- [Task details]:
Reproduce the entries below, please. Keep every character the same.

[Source records]
○ ○ ○
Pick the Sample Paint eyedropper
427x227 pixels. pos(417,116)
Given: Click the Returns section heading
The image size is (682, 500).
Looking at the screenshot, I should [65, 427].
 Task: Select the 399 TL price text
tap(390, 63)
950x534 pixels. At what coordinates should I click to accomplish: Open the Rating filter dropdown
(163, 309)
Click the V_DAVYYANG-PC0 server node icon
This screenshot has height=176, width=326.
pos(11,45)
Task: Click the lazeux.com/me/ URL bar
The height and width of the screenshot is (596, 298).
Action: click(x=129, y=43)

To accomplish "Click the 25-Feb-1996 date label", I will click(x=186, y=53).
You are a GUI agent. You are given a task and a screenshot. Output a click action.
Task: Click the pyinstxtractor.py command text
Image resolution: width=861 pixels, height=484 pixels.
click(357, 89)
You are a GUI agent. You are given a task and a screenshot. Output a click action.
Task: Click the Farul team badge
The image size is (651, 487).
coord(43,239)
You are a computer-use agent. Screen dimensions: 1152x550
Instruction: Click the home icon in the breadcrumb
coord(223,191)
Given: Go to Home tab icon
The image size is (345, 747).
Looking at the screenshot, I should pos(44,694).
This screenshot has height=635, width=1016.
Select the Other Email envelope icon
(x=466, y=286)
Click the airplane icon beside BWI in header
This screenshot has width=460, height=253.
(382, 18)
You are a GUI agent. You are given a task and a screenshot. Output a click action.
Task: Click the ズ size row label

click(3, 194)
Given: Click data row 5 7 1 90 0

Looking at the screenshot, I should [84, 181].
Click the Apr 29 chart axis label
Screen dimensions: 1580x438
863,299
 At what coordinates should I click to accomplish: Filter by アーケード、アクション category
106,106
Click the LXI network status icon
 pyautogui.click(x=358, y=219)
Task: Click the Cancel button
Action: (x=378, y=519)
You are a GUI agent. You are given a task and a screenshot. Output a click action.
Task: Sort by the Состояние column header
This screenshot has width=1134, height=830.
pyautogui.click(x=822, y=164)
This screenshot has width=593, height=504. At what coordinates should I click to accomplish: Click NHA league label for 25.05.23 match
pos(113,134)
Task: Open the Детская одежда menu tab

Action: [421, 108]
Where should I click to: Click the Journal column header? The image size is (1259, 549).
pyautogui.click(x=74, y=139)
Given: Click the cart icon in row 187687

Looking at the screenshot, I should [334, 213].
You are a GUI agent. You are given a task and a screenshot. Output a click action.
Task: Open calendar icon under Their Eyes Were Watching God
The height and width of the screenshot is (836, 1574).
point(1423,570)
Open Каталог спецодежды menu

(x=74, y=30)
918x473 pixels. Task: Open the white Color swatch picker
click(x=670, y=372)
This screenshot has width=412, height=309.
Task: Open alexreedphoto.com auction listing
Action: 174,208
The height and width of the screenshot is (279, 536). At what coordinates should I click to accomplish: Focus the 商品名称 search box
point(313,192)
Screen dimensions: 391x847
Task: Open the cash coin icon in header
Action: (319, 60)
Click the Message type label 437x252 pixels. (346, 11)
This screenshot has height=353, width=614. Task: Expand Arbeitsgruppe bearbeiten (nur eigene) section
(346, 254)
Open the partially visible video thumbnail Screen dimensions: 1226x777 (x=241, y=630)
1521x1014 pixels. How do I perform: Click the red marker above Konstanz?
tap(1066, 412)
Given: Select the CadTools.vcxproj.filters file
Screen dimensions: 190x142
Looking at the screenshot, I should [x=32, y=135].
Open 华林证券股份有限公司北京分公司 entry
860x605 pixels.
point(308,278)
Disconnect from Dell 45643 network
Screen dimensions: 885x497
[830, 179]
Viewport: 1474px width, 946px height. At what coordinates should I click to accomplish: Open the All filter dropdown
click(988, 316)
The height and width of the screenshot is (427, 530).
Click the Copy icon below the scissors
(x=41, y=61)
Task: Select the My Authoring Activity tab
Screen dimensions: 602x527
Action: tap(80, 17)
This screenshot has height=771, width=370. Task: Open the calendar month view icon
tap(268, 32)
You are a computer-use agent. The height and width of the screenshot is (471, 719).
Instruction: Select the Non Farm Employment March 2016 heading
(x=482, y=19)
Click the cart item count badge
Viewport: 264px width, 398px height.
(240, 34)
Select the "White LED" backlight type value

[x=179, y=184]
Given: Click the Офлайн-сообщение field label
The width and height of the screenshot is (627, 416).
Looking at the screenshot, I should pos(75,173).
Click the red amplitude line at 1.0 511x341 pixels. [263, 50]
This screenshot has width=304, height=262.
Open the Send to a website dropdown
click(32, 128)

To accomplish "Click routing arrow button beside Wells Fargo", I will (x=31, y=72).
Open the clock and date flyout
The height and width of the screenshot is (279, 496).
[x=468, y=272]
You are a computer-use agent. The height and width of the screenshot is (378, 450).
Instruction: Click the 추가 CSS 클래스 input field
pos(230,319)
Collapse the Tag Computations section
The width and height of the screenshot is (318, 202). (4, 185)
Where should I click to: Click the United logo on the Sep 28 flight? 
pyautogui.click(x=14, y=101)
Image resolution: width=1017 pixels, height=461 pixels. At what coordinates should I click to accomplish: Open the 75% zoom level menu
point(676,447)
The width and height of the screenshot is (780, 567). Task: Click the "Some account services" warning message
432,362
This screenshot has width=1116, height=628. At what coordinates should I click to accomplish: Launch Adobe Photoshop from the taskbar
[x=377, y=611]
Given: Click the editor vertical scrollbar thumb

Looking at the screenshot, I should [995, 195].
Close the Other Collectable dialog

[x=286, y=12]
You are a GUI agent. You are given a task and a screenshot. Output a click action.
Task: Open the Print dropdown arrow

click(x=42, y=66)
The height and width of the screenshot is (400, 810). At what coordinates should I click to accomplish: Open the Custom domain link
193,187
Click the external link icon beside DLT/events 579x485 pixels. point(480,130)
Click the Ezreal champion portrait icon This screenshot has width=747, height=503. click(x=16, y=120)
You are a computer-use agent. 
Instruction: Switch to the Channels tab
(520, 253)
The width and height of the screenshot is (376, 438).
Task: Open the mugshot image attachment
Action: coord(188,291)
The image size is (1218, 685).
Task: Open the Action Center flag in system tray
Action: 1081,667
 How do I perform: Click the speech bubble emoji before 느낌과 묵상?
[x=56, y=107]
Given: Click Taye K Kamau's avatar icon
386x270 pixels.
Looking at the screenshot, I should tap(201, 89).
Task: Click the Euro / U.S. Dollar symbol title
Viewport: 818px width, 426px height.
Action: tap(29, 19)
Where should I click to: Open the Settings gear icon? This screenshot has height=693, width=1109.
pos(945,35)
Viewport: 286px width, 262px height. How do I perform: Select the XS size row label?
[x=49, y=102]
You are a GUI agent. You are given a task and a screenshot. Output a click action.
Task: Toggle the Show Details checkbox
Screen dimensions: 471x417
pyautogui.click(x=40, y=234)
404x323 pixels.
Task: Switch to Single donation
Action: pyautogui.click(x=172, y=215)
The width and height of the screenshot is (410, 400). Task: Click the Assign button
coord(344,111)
○ ○ ○
- [Output]:
Pick the Sample Paint eyedropper
427x227 pixels. pos(417,116)
Given: Click the Returns section heading
The image size is (682, 500).
Looking at the screenshot, I should [65, 427].
 Task: Select the 399 TL price text
tap(390, 63)
950x534 pixels. At what coordinates should I click to accomplish: Open the Rating filter dropdown
(163, 309)
Click the V_DAVYYANG-PC0 server node icon
This screenshot has height=176, width=326.
pos(11,45)
Task: Click the lazeux.com/me/ URL bar
The height and width of the screenshot is (596, 298).
Action: click(x=129, y=43)

To accomplish "Click the 25-Feb-1996 date label", I will click(x=186, y=53).
You are a GUI agent. You are given a task and a screenshot. Output a click action.
Task: Click the pyinstxtractor.py command text
Image resolution: width=861 pixels, height=484 pixels.
click(357, 89)
You are a GUI agent. You are given a task and a screenshot. Output a click action.
Task: Click the Farul team badge
The image size is (651, 487).
coord(43,239)
You are a computer-use agent. Screen dimensions: 1152x550
Instruction: Click the home icon in the breadcrumb
coord(223,191)
Given: Go to Home tab icon
The image size is (345, 747).
Looking at the screenshot, I should pos(44,694).
This screenshot has height=635, width=1016.
Select the Other Email envelope icon
(x=466, y=286)
Click the airplane icon beside BWI in header
This screenshot has width=460, height=253.
(382, 18)
You are a GUI agent. You are given a task and a screenshot. Output a click action.
Task: Click the ズ size row label

click(3, 194)
Given: Click data row 5 7 1 90 0

Looking at the screenshot, I should [84, 181].
Click the Apr 29 chart axis label
Screen dimensions: 1580x438
863,299
 At what coordinates should I click to accomplish: Filter by アーケード、アクション category
106,106
Click the LXI network status icon
 pyautogui.click(x=358, y=219)
Task: Click the Cancel button
Action: (x=378, y=519)
You are a GUI agent. You are given a task and a screenshot. Output a click action.
Task: Sort by the Состояние column header
This screenshot has width=1134, height=830.
pyautogui.click(x=822, y=164)
This screenshot has width=593, height=504. At what coordinates should I click to accomplish: Click NHA league label for 25.05.23 match
pos(113,134)
Task: Open the Детская одежда menu tab

Action: [421, 108]
Where should I click to: Click the Journal column header? The image size is (1259, 549).
pyautogui.click(x=74, y=139)
Given: Click the cart icon in row 187687

Looking at the screenshot, I should [334, 213].
You are a GUI agent. You are given a task and a screenshot. Output a click action.
Task: Open calendar icon under Their Eyes Were Watching God
The height and width of the screenshot is (836, 1574).
point(1423,570)
Open Каталог спецодежды menu

(x=74, y=30)
918x473 pixels. Task: Open the white Color swatch picker
click(x=670, y=372)
This screenshot has width=412, height=309.
Task: Open alexreedphoto.com auction listing
Action: 174,208
The height and width of the screenshot is (279, 536). At what coordinates should I click to accomplish: Focus the 商品名称 search box
point(313,192)
Screen dimensions: 391x847
Task: Open the cash coin icon in header
Action: (319, 60)
Click the Message type label 437x252 pixels. (346, 11)
This screenshot has height=353, width=614. Task: Expand Arbeitsgruppe bearbeiten (nur eigene) section
(346, 254)
Open the partially visible video thumbnail Screen dimensions: 1226x777 (x=241, y=630)
1521x1014 pixels. How do I perform: Click the red marker above Konstanz?
tap(1066, 412)
Given: Select the CadTools.vcxproj.filters file
Screen dimensions: 190x142
Looking at the screenshot, I should [x=32, y=135].
Open 华林证券股份有限公司北京分公司 entry
860x605 pixels.
point(308,278)
Disconnect from Dell 45643 network
Screen dimensions: 885x497
[830, 179]
Viewport: 1474px width, 946px height. At what coordinates should I click to accomplish: Open the All filter dropdown
click(988, 316)
The height and width of the screenshot is (427, 530).
Click the Copy icon below the scissors
(x=41, y=61)
Task: Select the My Authoring Activity tab
Screen dimensions: 602x527
Action: tap(80, 17)
This screenshot has height=771, width=370. Task: Open the calendar month view icon
tap(268, 32)
You are a computer-use agent. The height and width of the screenshot is (471, 719).
Instruction: Select the Non Farm Employment March 2016 heading
(x=482, y=19)
Click the cart item count badge
Viewport: 264px width, 398px height.
(240, 34)
Select the "White LED" backlight type value

[x=179, y=184]
Given: Click the Офлайн-сообщение field label
The width and height of the screenshot is (627, 416).
Looking at the screenshot, I should pos(75,173).
Click the red amplitude line at 1.0 511x341 pixels. [263, 50]
This screenshot has width=304, height=262.
Open the Send to a website dropdown
click(32, 128)

To accomplish "Click routing arrow button beside Wells Fargo", I will (x=31, y=72).
Open the clock and date flyout
The height and width of the screenshot is (279, 496).
[x=468, y=272]
You are a computer-use agent. The height and width of the screenshot is (378, 450).
Instruction: Click the 추가 CSS 클래스 input field
pos(230,319)
Collapse the Tag Computations section
The width and height of the screenshot is (318, 202). (4, 185)
Where should I click to: Click the United logo on the Sep 28 flight? 
pyautogui.click(x=14, y=101)
Image resolution: width=1017 pixels, height=461 pixels. At what coordinates should I click to accomplish: Open the 75% zoom level menu
point(676,447)
The width and height of the screenshot is (780, 567). Task: Click the "Some account services" warning message
432,362
This screenshot has width=1116, height=628. At what coordinates should I click to accomplish: Launch Adobe Photoshop from the taskbar
[x=377, y=611]
Given: Click the editor vertical scrollbar thumb

Looking at the screenshot, I should [995, 195].
Close the Other Collectable dialog

[x=286, y=12]
You are a GUI agent. You are given a task and a screenshot. Output a click action.
Task: Open the Print dropdown arrow

click(x=42, y=66)
The height and width of the screenshot is (400, 810). At what coordinates should I click to accomplish: Open the Custom domain link
193,187
Click the external link icon beside DLT/events 579x485 pixels. point(480,130)
Click the Ezreal champion portrait icon This screenshot has width=747, height=503. click(x=16, y=120)
You are a computer-use agent. 
Instruction: Switch to the Channels tab
(520, 253)
The width and height of the screenshot is (376, 438).
Task: Open the mugshot image attachment
Action: coord(188,291)
The image size is (1218, 685).
Task: Open the Action Center flag in system tray
Action: 1081,667
 How do I perform: Click the speech bubble emoji before 느낌과 묵상?
[x=56, y=107]
Given: Click Taye K Kamau's avatar icon
386x270 pixels.
Looking at the screenshot, I should tap(201, 89).
Task: Click the Euro / U.S. Dollar symbol title
Viewport: 818px width, 426px height.
Action: tap(29, 19)
Where should I click to: Open the Settings gear icon? This screenshot has height=693, width=1109.
pos(945,35)
Viewport: 286px width, 262px height. How do I perform: Select the XS size row label?
[x=49, y=102]
You are a GUI agent. You are given a task and a screenshot. Output a click action.
Task: Toggle the Show Details checkbox
Screen dimensions: 471x417
pyautogui.click(x=40, y=234)
404x323 pixels.
Task: Switch to Single donation
Action: pyautogui.click(x=172, y=215)
The width and height of the screenshot is (410, 400). Task: Click the Assign button
coord(344,111)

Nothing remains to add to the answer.